Le commandement allié envisagea un temps l'abandon d'Omaha1. Mais outre la perte des 15 000 hommes déjà débarqués, cela présentait le grand risque d'affaiblir la position alliée avec une tête de pont américaine d'Utah à l'ouest qui aurait été séparée de 60 km de la tête de pont anglo-canadienne à l'est1. Le général Bradley, qui supervisait l'opération au large à bord depuis l'USS Augusta, malgré le manque d'informations, décida de poursuivre le débarquement et continua d'envoyer des troupes sur Omaha. Finalement quelques pénétrations de la ligne de défense réussirent. Le bataillon de rangers qui devait être envoyé en renfort à la pointe du Hoc n'ayant pas reçu le signal, il fut détourné sur Omaha Beach. Il parvint à réaliser la première percée valable. De petits groupes réalisaient des assauts improvisés sur le talus escarpé de la côte. Ils étaient aidés par l'appui feu de quelques navires de guerre qui, au risque d'être touchés par les batteries terrestres allemandes, avaient fini par se rapprocher des plages. Certaines barges parvinrent à franchir les chenaux ouverts. Des troupes américaines prirent le plateau côtier qui domine la plage entre Saint-Laurent et Colleville et commencèrent à prendre les défenses allemandes, mal défendues sur leur arrières, à revers. D'autres unités suivirent et d’autres percées furent réalisées depuis la plage. Les Américains durent faire face à quelques contre-attaques allemandes mais en milieu d'après-midi, le dernier bunker allemand fut pris.

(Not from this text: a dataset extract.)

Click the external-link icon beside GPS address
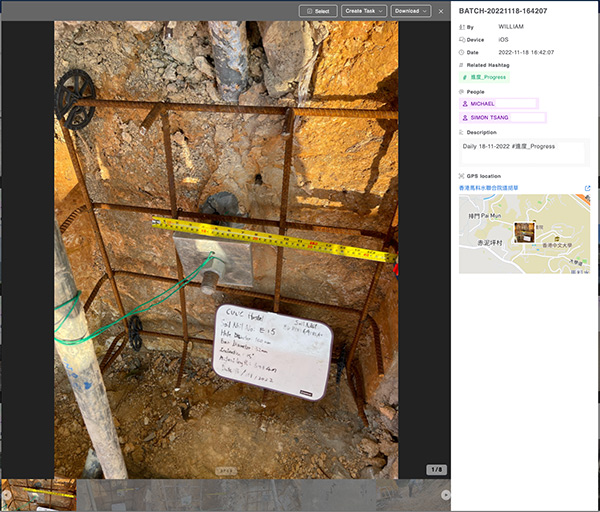Image resolution: width=600 pixels, height=512 pixels. [587, 187]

Omaha Beach est la plage du débarquement de Normandie qui a provoqué le plus lourd bilan des pertes du Jour J (30 % du total des pertes du 6 juin) et elle partage avec Juno Beach, le taux de perte le plus fort avec près de 8 % des effectifs débarqués dont beaucoup par noyade. Plus de 3000 Américains sont tués ou disparus et 2 000 sont blessés sur Omaha (le bilan précis reste inconnu), 90 % des hommes de la première vague étant tués ou blessés. L’histoire a retenu le surnom de « Bloody Omaha » (Omaha, la sanglante) que des films comme Le jour le plus long ou Il faut sauver le soldat Ryan ont mis en scène.